Alpha Services and Holdings SA (ALBKF) Q2 2024 Earnings Call Highlights: Strong Recurring ...

In This Article:

  • Recurring Earnings: EUR437 million for the first half of 2024.

  • Return on Tangible Equity: 13.6%.

  • Earnings Per Share: EUR0.18.

  • Organic Capital Generation: 118 basis points, reaching 14.8% CET1 ratio, or 16.6% pro forma.

  • Loan Growth in Wholesale: 6% year-over-year.

  • Mutual Funds Growth: Up 50% in the last year.

  • Net Interest Income: Expected to be marginally down versus 2023.

  • Fees: Expected to be above EUR400 million for 2024.

  • Cost of Risk: Expected to be below 70 basis points for the year.

  • NPE Ratio: Expected to end the year at circa 4.5%.

  • Normalized Profit: EUR214 million for the quarter, EUR437 million for the first half, up 23% year-on-year.

  • Tangible Book Value Growth: 11% year-on-year.

  • Assets Under Management Growth: 40% year-on-year.

  • Customer Funds Growth: 8% year-on-year.

  • Organic Capital Generation for Q2: 58 basis points.

Release Date: August 02, 2024

For the complete transcript of the earnings call, please refer to the full earnings call transcript.

Positive Points

  • Alpha Services and Holdings SA (ALBKF) reported strong recurring earnings of EUR437 million for the first half of 2024, translating to a 13.6% return on tangible equity.

  • The company achieved investment-grade status after 14 years, marking a significant milestone and external validation of its financial health.

  • Alpha Services and Holdings SA (ALBKF) has shown robust growth in assets under management, with mutual funds increasing by 50% over the past year.

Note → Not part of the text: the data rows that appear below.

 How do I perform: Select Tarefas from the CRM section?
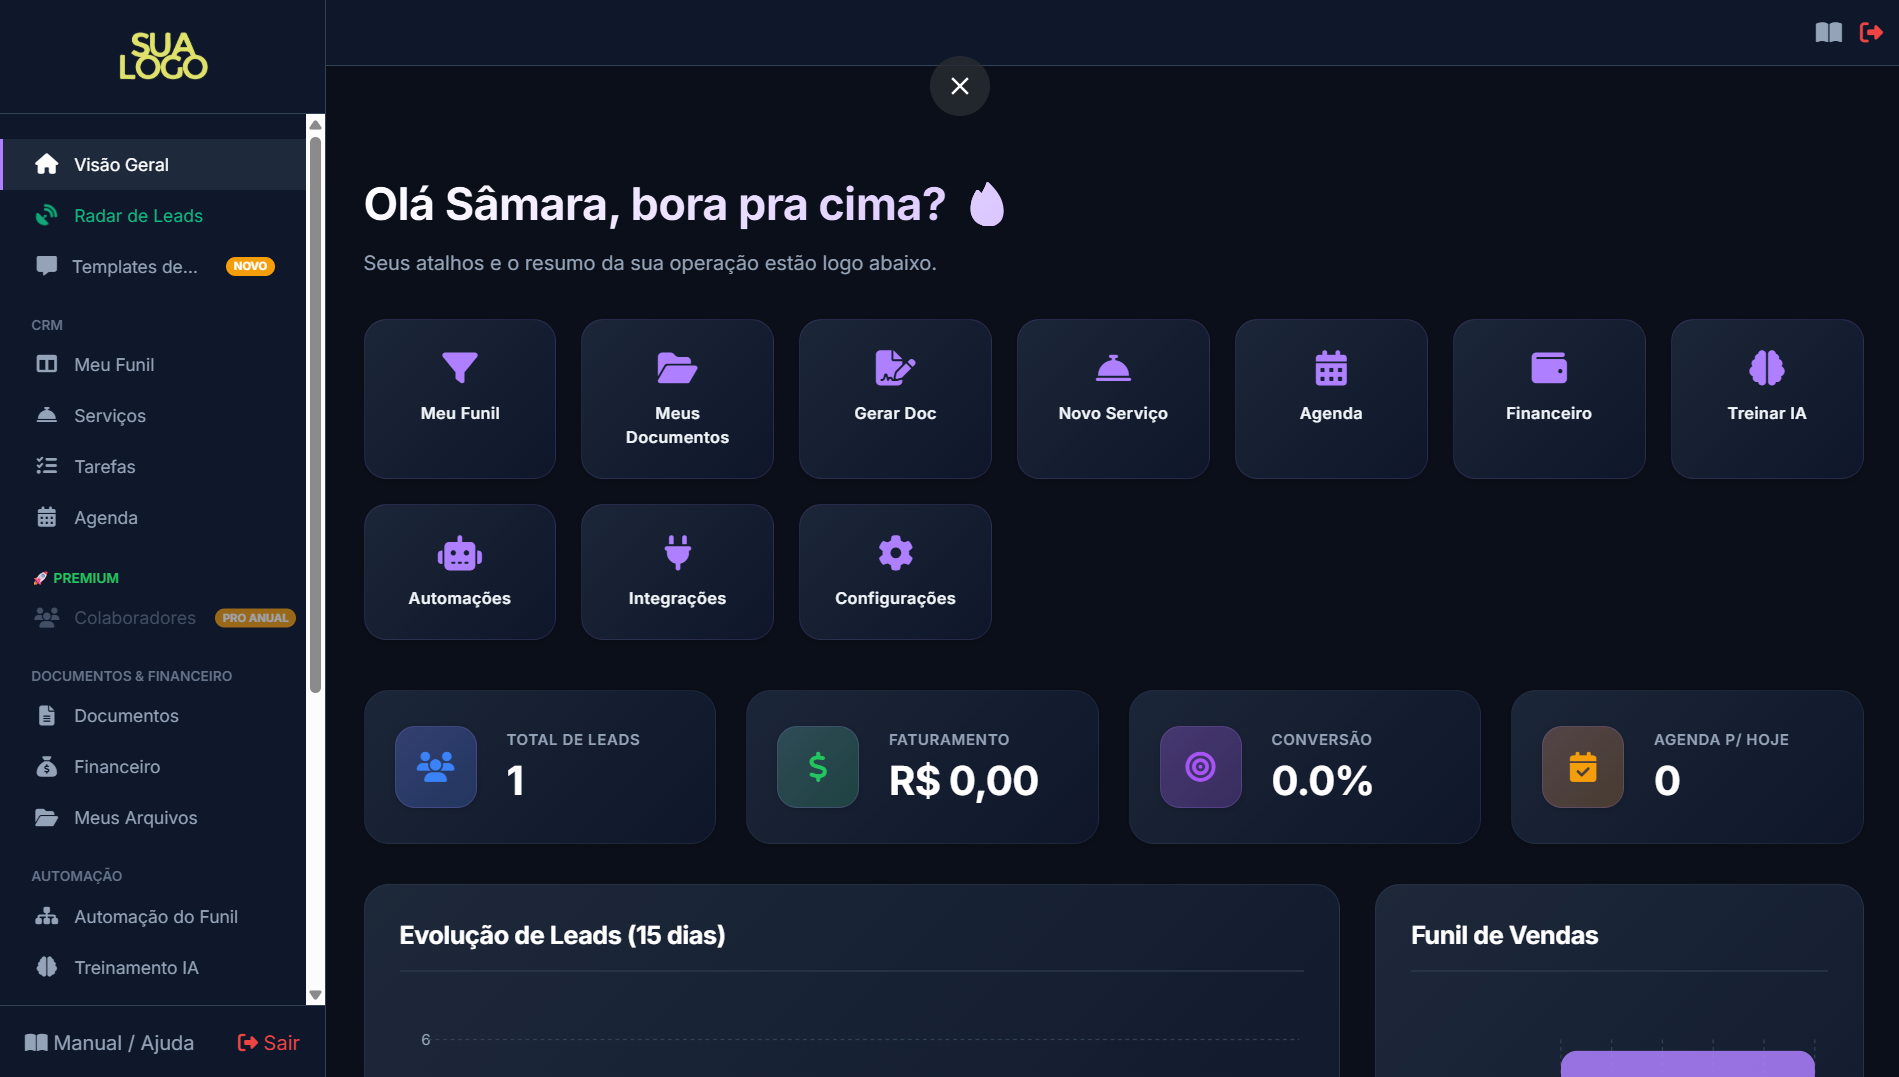pyautogui.click(x=105, y=466)
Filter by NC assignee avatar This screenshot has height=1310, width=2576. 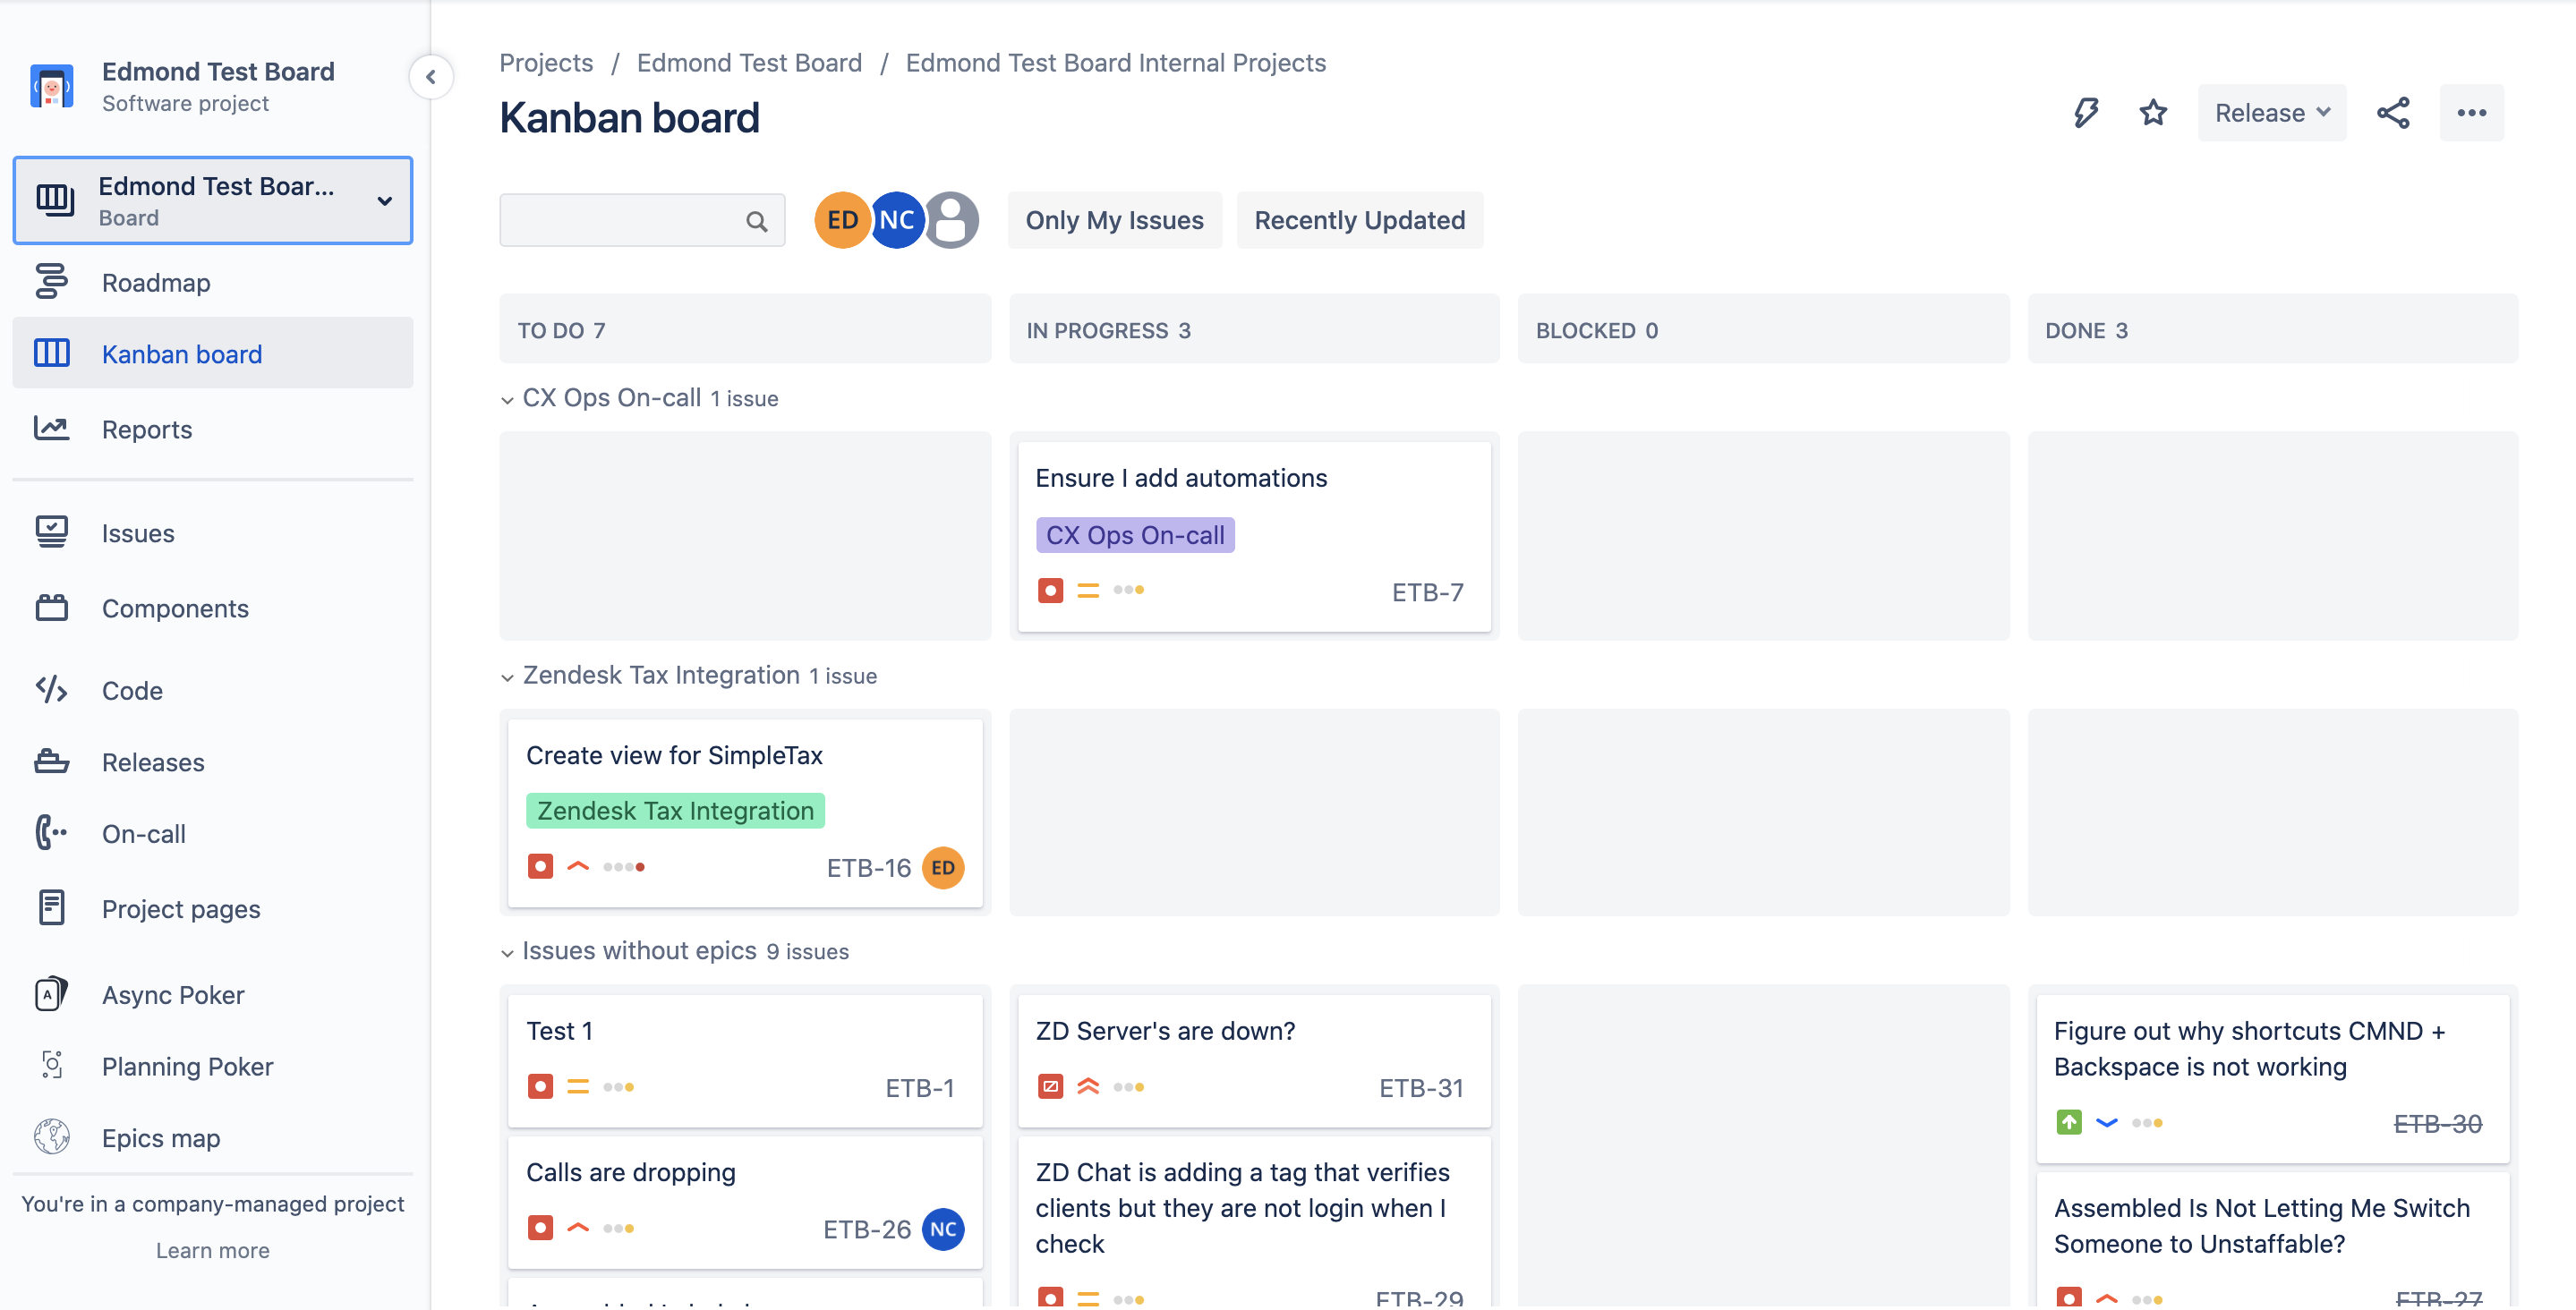coord(897,220)
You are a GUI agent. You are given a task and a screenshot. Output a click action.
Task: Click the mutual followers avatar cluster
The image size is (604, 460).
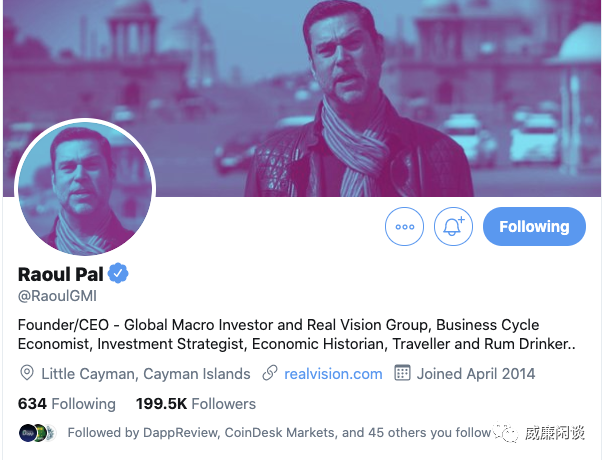[36, 433]
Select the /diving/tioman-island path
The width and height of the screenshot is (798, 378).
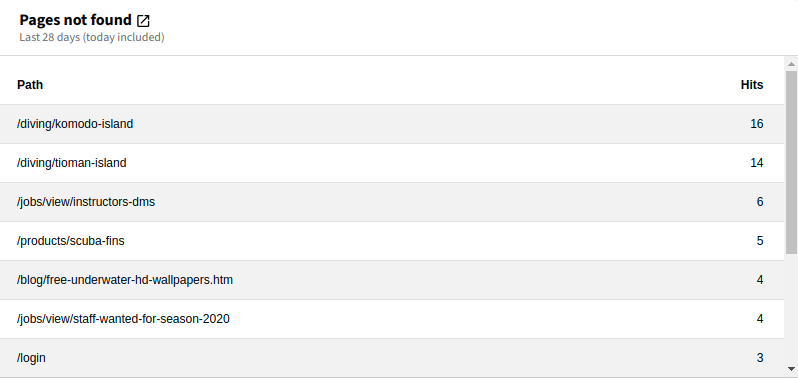[x=72, y=163]
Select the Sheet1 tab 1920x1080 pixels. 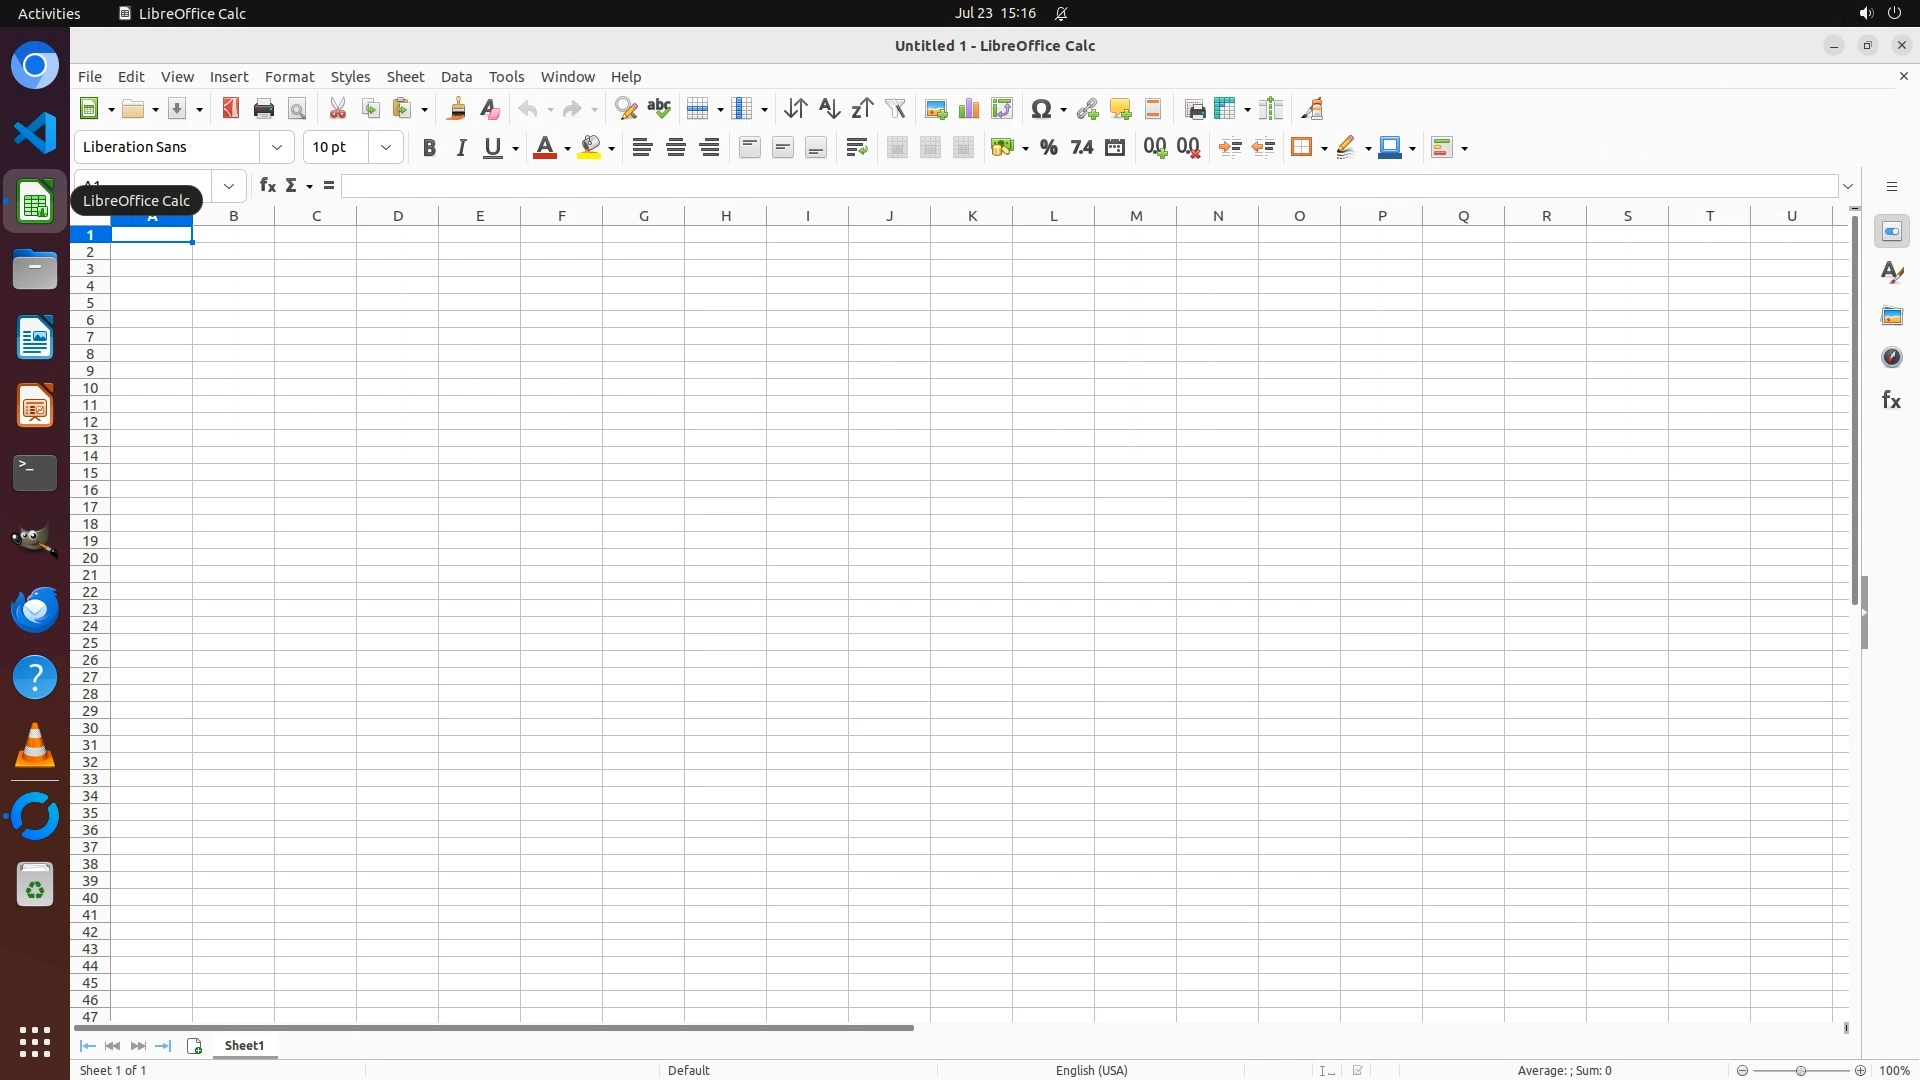(245, 1046)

  • The partnership with UniCredit is progressing well, with the merger of Romanian subsidiaries and the introduction of UniCredit mutual funds in the Greek market.

  • The company has successfully reduced its non-performing exposure (NPE) ratio to 4.7%, already below the original guidance of 5% for the end of the year.

Negative Points

  • Technical issues during the earnings call led to a portion of the CEO's presentation not being recorded.

  • Loan growth in the wholesale segment is running at 6% year-over-year, which is less than the market growth, indicating a slower pace compared to peers.

  • There is some spread pressure in the market, which could impact future profitability.

  • The company is experiencing higher costs in retail and wholesale funding, impacting net interest income.

  • Operating expenses have increased due to wage inflation and higher costs in IT and marketing, which could pressure future profitability.

Q & A Highlights

Q: Can you elaborate on the cost of risk guidance being below 70 basis points for the full year, given the first half performance? Also, what are your plans for excess capital use, considering the high levels of organic capital generation? A: We expect a slight increase in the cost of risk in the second half due to seasonality and external uncertainties. Regarding capital deployment, our focus remains on organic growth, but we are open to inorganic opportunities if they meet strict financial criteria. The current strategy includes a mix of cash dividends and buybacks due to market valuation disconnects.